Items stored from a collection
--- Begin ---

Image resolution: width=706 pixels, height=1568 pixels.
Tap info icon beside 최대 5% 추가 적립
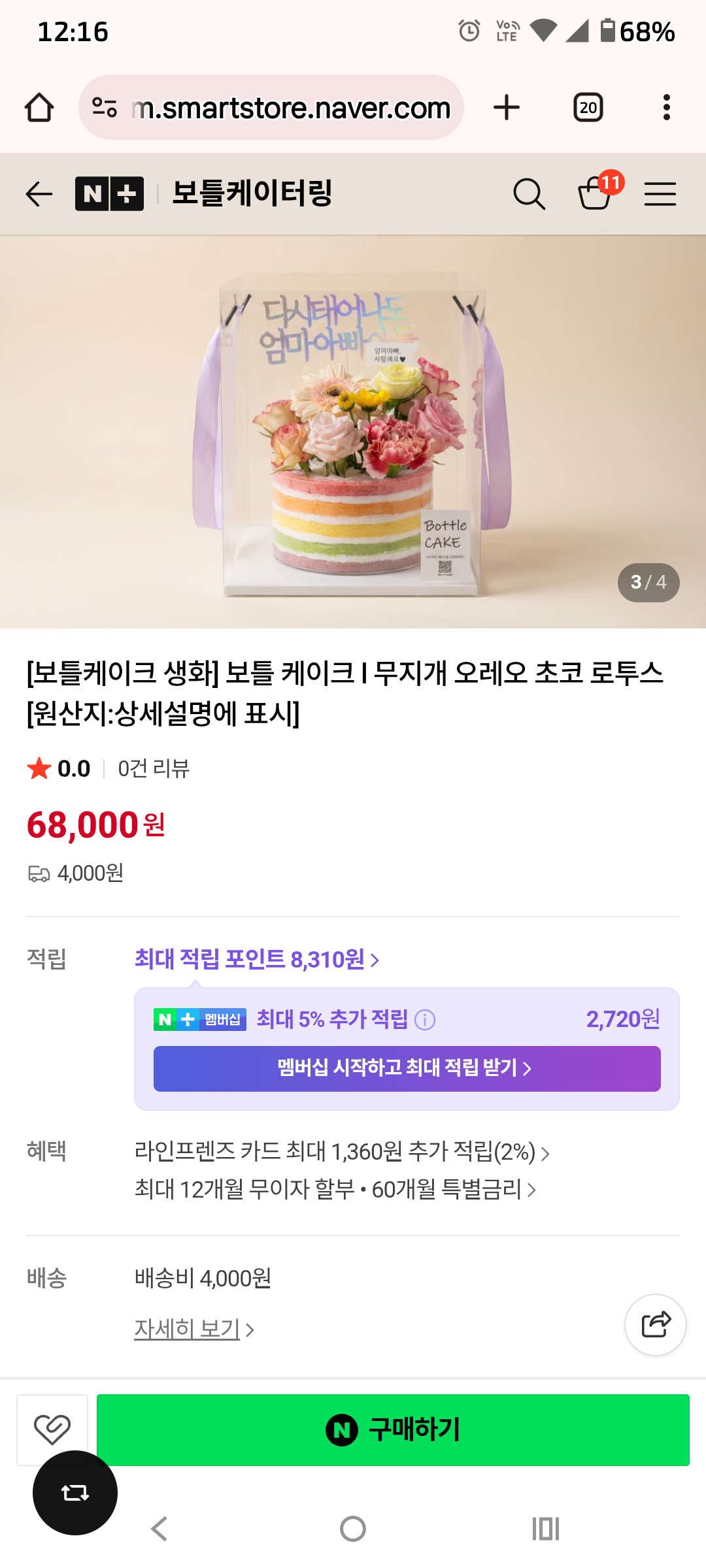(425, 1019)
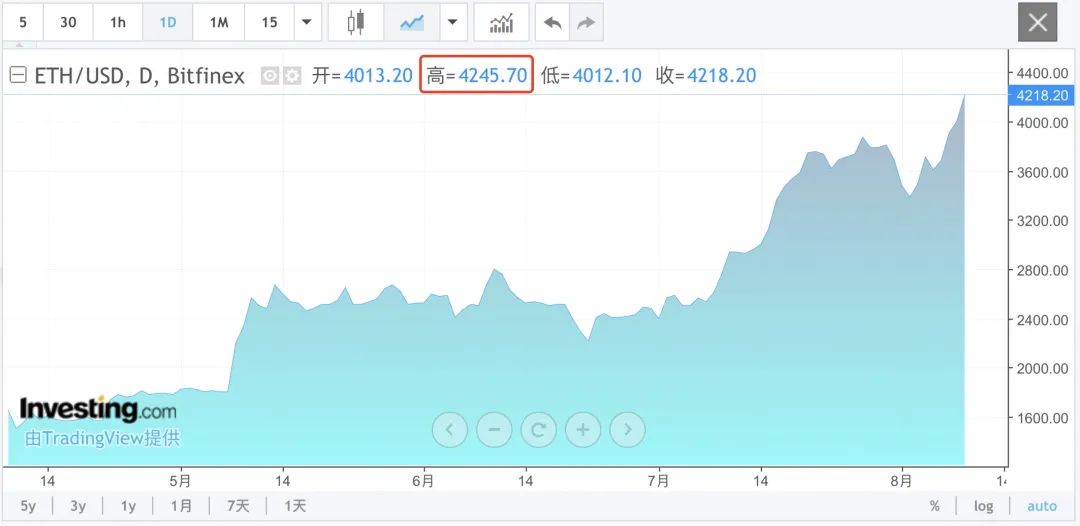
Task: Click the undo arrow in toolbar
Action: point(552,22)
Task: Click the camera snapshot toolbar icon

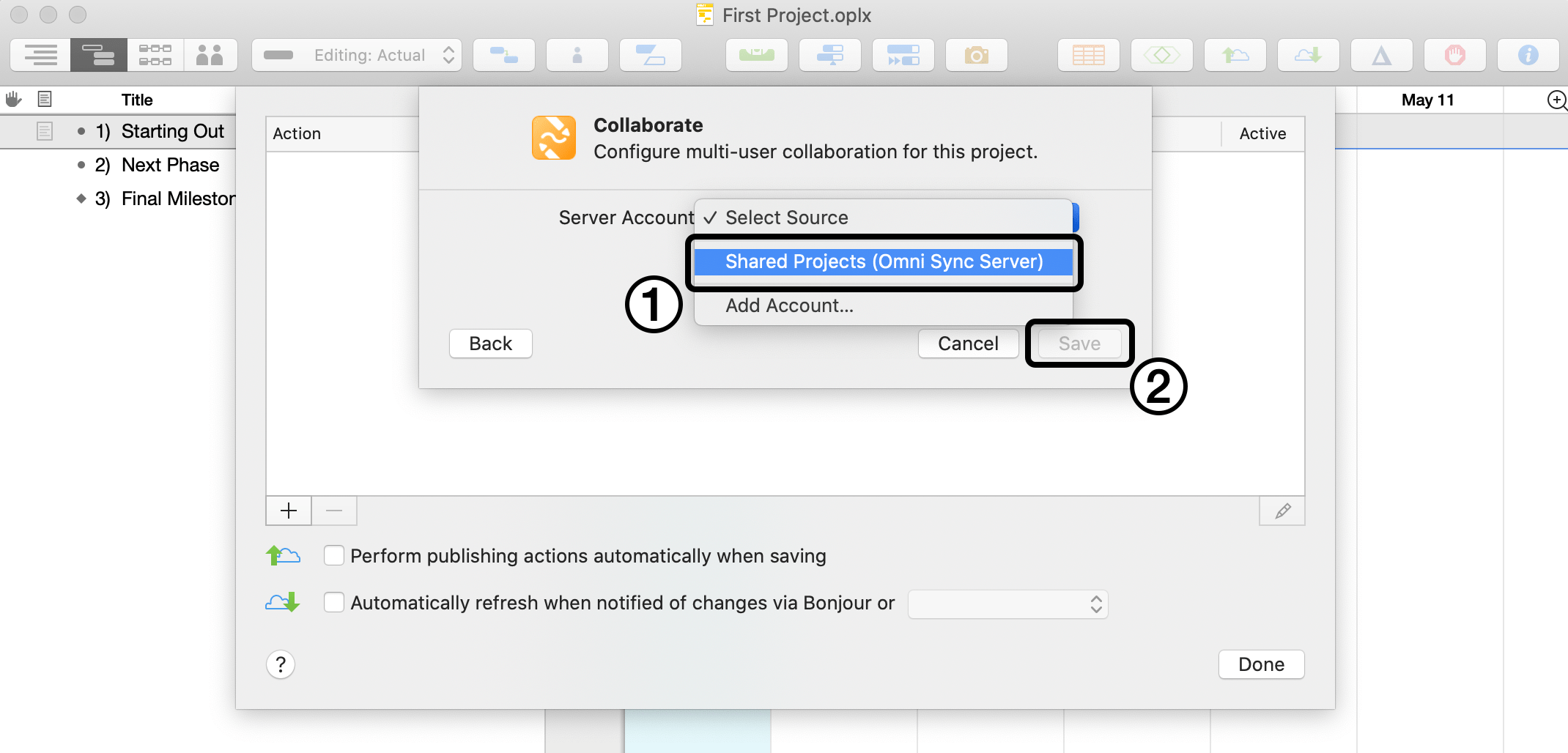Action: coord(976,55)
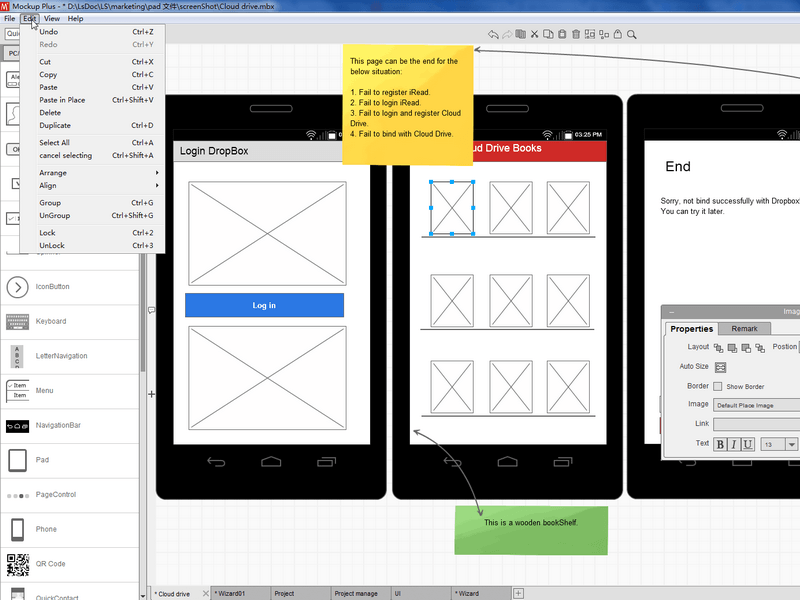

--- End ---

## Directions for this task
Retype the lines above word for word, leaving out the pictures.

## Solution to the exercise
Image resolution: width=706 pixels, height=1568 pixels.
Tap info icon beside 최대 5% 추가 적립
(425, 1019)
Task: Click the undo arrow in toolbar
Action: point(552,22)
Task: Click the camera snapshot toolbar icon

Action: coord(976,55)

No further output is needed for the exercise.